No texto sobre a crise de 2008, que editora publicou o livro de 2004 sobre globalização?

● Texto extraído:
—————
1. A situação social que temos vivido neste ano de 2008, e que começou simplistamente por 

ser  designada  como «crise  do  suprime»,  era  previsível. Não  se  sabia  antecipadamente  qual 

seria  a  gota  de  água  que  faria  transbordar  o  copo,  não  se  sabia  quais  seriam  os  actores 

principais deste processo e a sequência dos acontecimentos, mas a certeza de crise existia. 

No  nosso  livro  de  2004,  Globalização:  Produção,  Capital  Fictício  e  Redistribuição  do 

Rendimento, edição do Campo da Comunicação,

•  Começamos por caracterizar a globalização, fase actual da mundialização, 

“Esta  fase  do  imperialismo  é  essencialmente  caracterizada  pelo  reforço  da ideologia  neoliberal,  pelo  aumento  do  capital  fictício  até  níveis  nunca anteriormente  atingidos,  num  contexto  de  articulação  e  mundialização acelerada  dos  seus  mercados  e  pela  adopção  de  políticas  económicas  que reforçam  o  papel  das  multinacionais,  empresarizam  a  economia  mundial  e dificultam a resistência dos povos.” (pág. 149)

•  Constatamos  que  a  «economia  sombra»  era  a  outra  face  da  acumulação  do  capital 

fictício nas bolsas: o grande volume de capital  fictício nos mercados  financeiros em 

relação  à  criação  de  valor  acrescentado,  a  velocidade de  recuperação  dos mercados 

financeiros  quando  confrontados  com  crises  monetárias  e  financeiras,  exigia  a 

transferência de valor acrescentado de actividades económicas exteriores às registadas 

na  contabilidade  nacional.  Por  outras  palavras,  aquela  era  parte  integrante  e 

indispensável da reprodução da acumulação, desde a última década do século passado 

até ao desencadear recente da crise.
—————
● Registos:

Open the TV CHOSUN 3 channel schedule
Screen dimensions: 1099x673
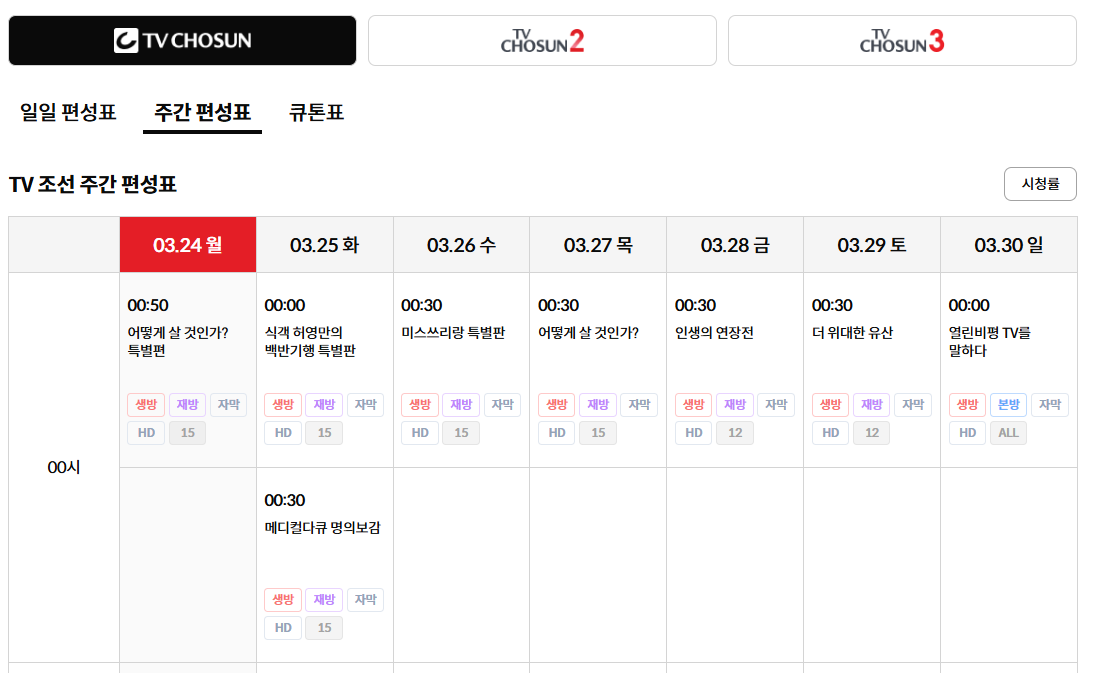point(901,40)
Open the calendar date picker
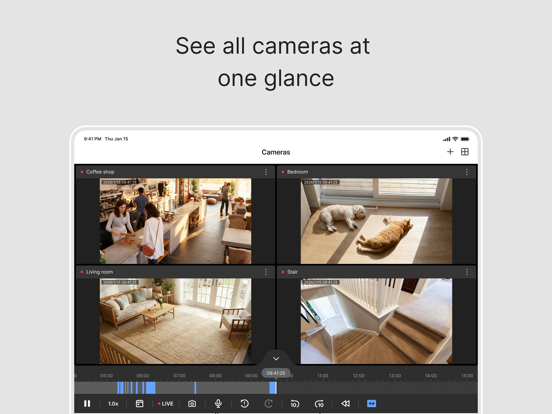This screenshot has height=414, width=552. point(139,403)
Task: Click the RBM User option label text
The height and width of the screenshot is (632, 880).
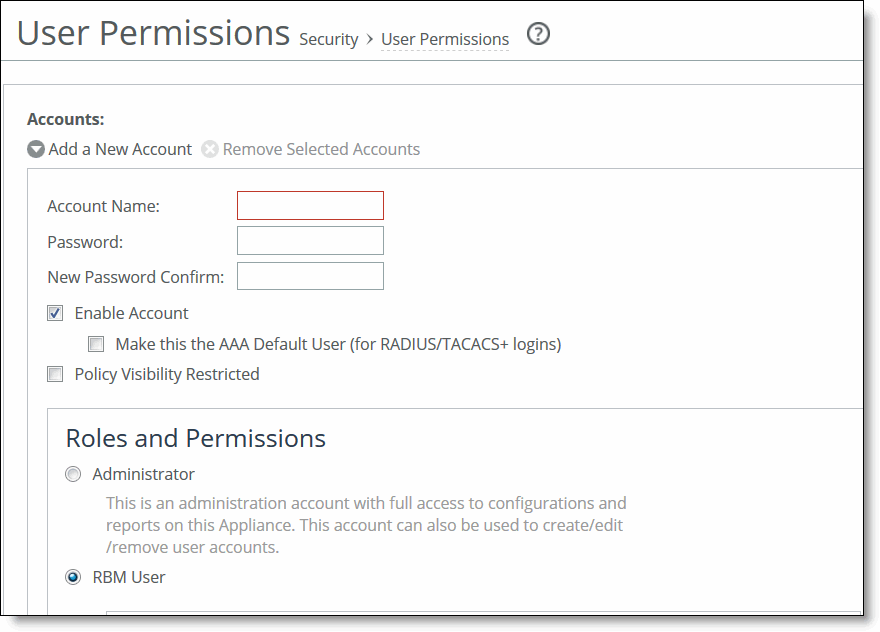Action: [x=129, y=577]
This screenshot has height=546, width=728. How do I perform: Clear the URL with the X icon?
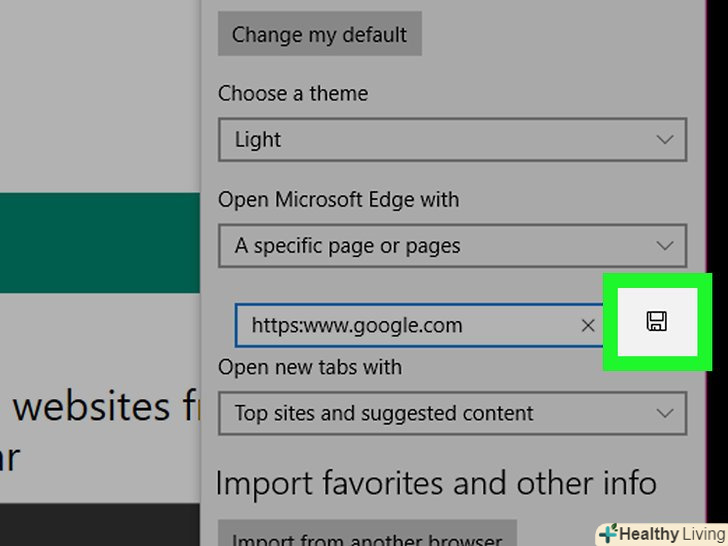[x=588, y=325]
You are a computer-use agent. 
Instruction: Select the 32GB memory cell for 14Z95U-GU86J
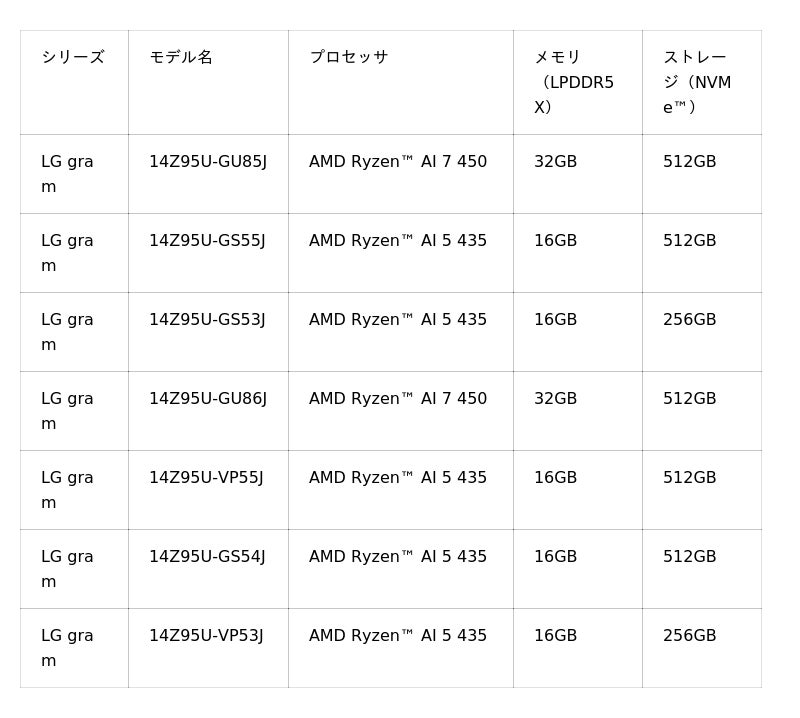[555, 399]
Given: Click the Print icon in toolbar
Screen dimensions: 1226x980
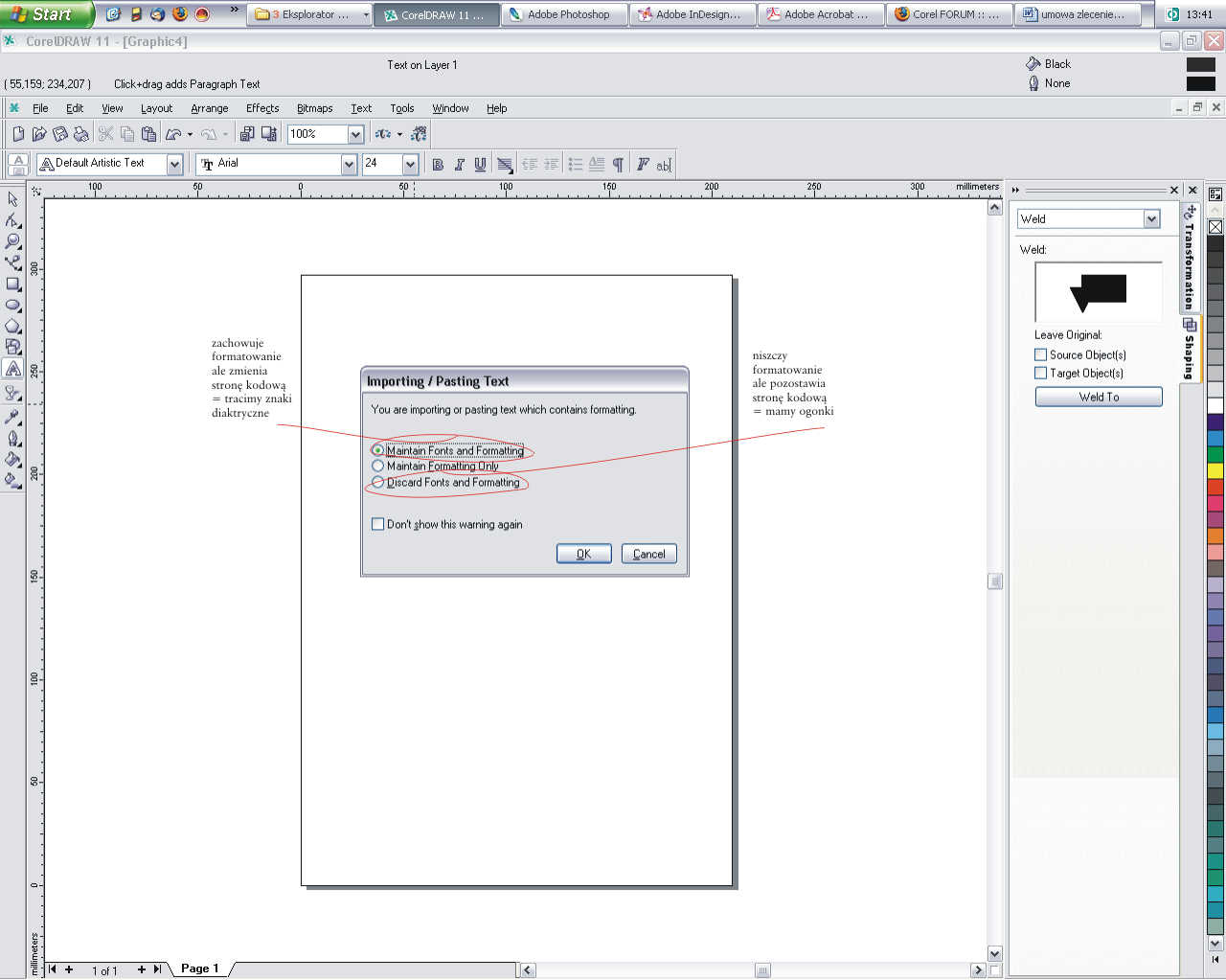Looking at the screenshot, I should click(81, 134).
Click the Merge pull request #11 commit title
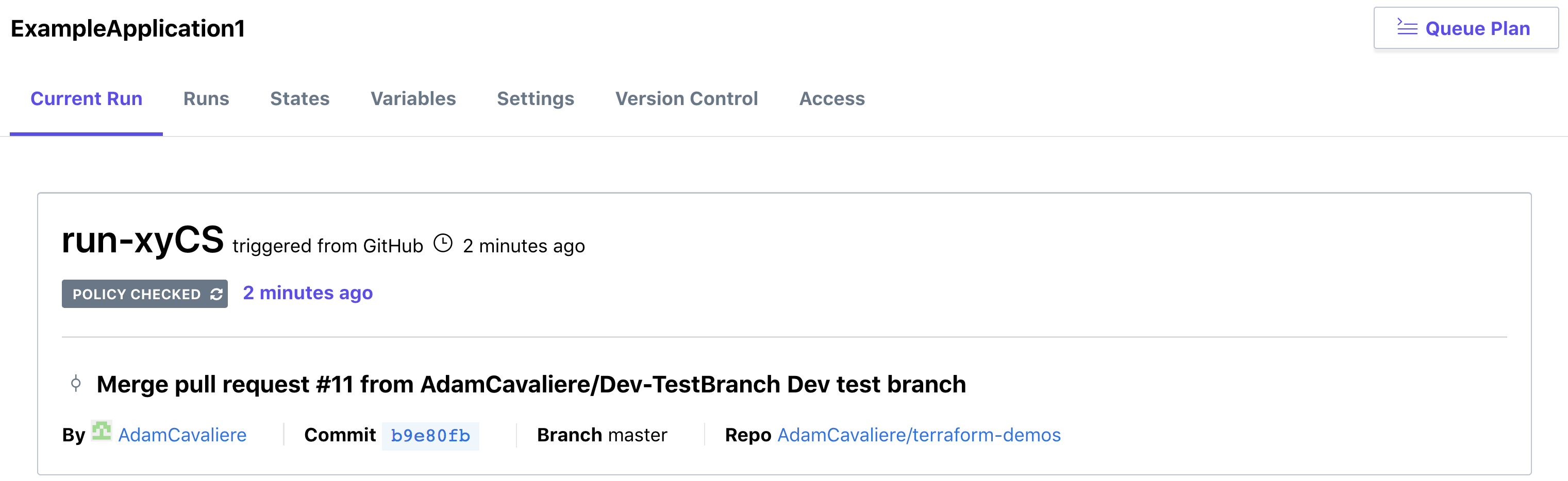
—————
● Resultado do exercício:
Campo da Comunicação.